A simple microfluidic platform to study age-dependent protein abundance and localization changes in Saccharomyces cerevisiae
Authors:Margarita Cabrera1,†, Daniele Novarina1, Irina L. Rempel1, Liesbeth M. Veenhoff1, and Michael Chang1
doi: 10.15698/mic2017.05.573
Volume 4, pp. 169 to 174, published 13/04/2017.
1 European Research Institute for the Biology of Ageing, University of Groningen, University Medical Center Groningen, 9713 AV Groningen, the Netherlands.
† Present address: Department of Experimental and Health Sciences, Pompeu Fabra University, 08003 Barcelona, Spain.
Keywords:
yeast, replicative ageing, microfluidics, CellASIC, protein abundance, protein localization.
Corresponding Author(s):
Conflict of interest statement:
The authors declare no conflict of interest.

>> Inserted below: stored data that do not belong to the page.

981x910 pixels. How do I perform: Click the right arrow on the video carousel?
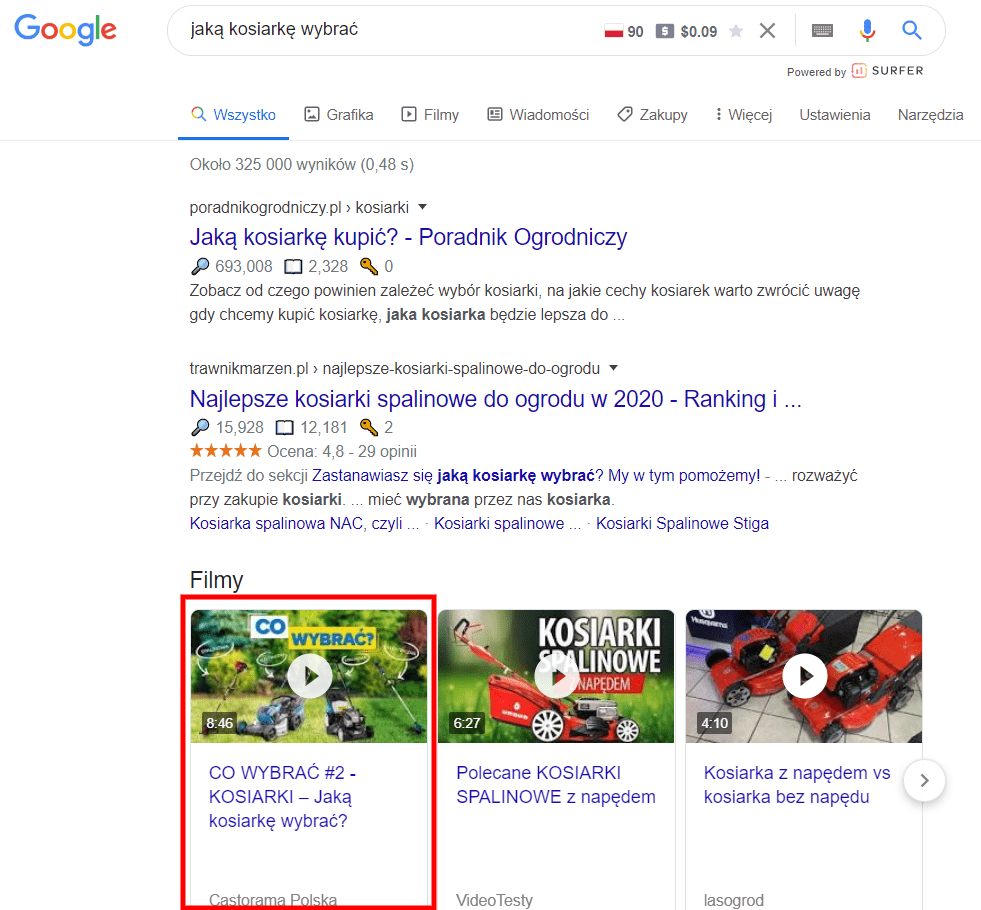coord(924,781)
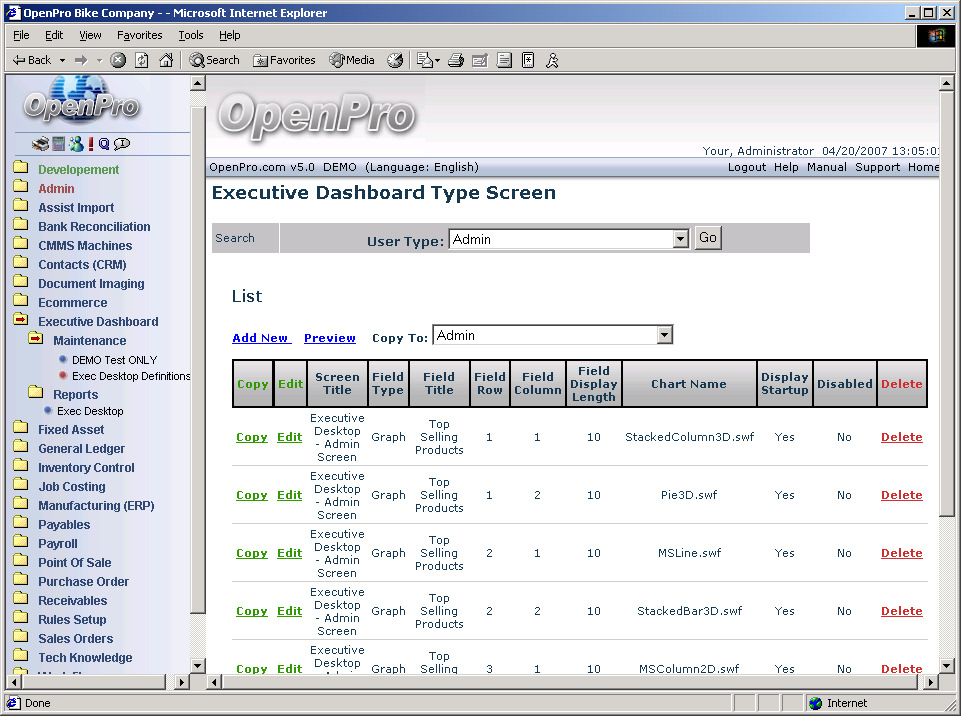Click the Add New link
The width and height of the screenshot is (961, 716).
pyautogui.click(x=260, y=338)
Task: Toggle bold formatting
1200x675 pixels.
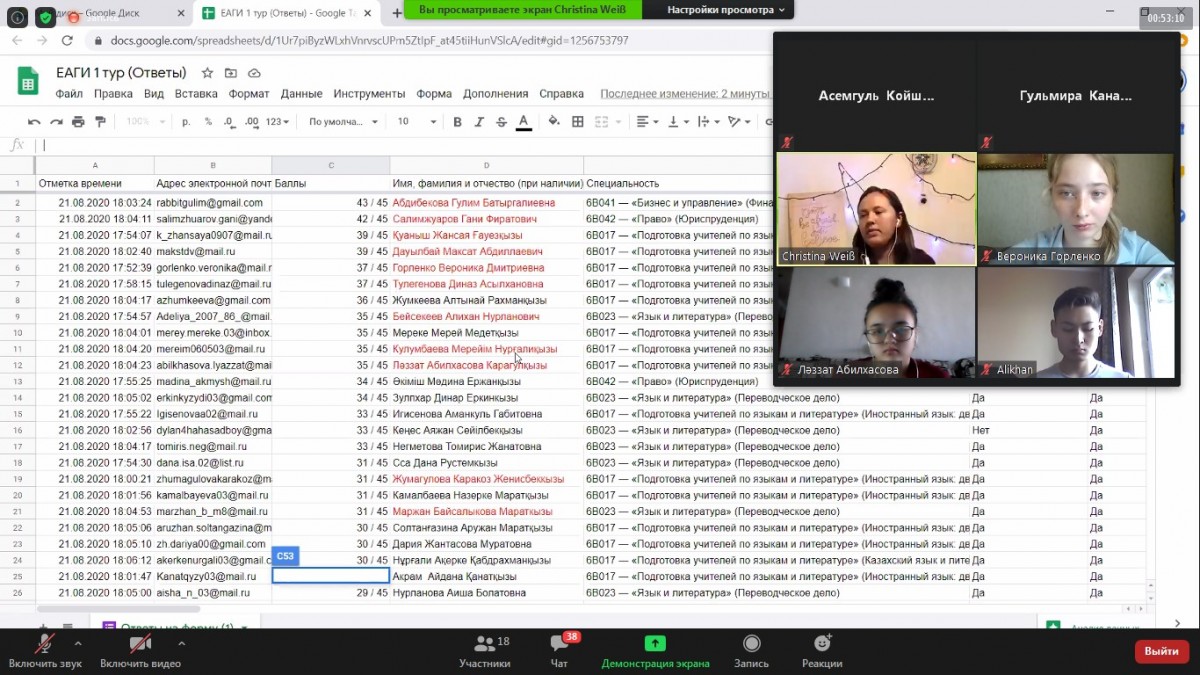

Please cite this article as:
Margarita Cabrera, Daniele Novarina, Irina L. Rempel, Liesbeth M. Veenhoff, and Michael Chang (2017). A simple microfluidic platform to study age-dependent protein abundance and localization changes in Saccharomyces cerevisiae Microbial Cell 4(5): 169-174. doi: 10.15698/mic2017.05.573
© 2017 Cabrera et al. This is an open-access article released under the terms of the Creative Commons Attribution (CC BY) license, which allows the unrestricted use, distribution, and reproduction in any medium, provided the original author and source are acknowledged.
Abstract:
The budding yeast Saccharomyces cerevisiae divides asymmetrically, with a smaller daughter cell emerging from its larger mother cell. While the daughter lineage is immortal, mother cells age with each cell division and have a finite lifespan. The replicative ageing of the yeast mother cell has been used as a model to study the ageing of mitotically active human cells. Several microfluidic platforms, which use fluid flow to selectively remove daughter cells, have recently been developed that can monitor cell physiology as mother cells age. However, these platforms are not trivial to set up and users often require many hours of training. In this study, we have developed a simple system, which combines a commercially available microfluidic platform (the CellASIC ONIX Microfluidic Platform) and a genetic tool to prevent the proliferation of daughter cells (the Mother Enrichment Program), to monitor protein abundance and localization changes during approximately the first half of the yeast replicative lifespan. We validated our system by observing known age-dependent changes, such as decreased Sir2 abundance, and have identified a protein with a previously unknown age-dependent change in localization.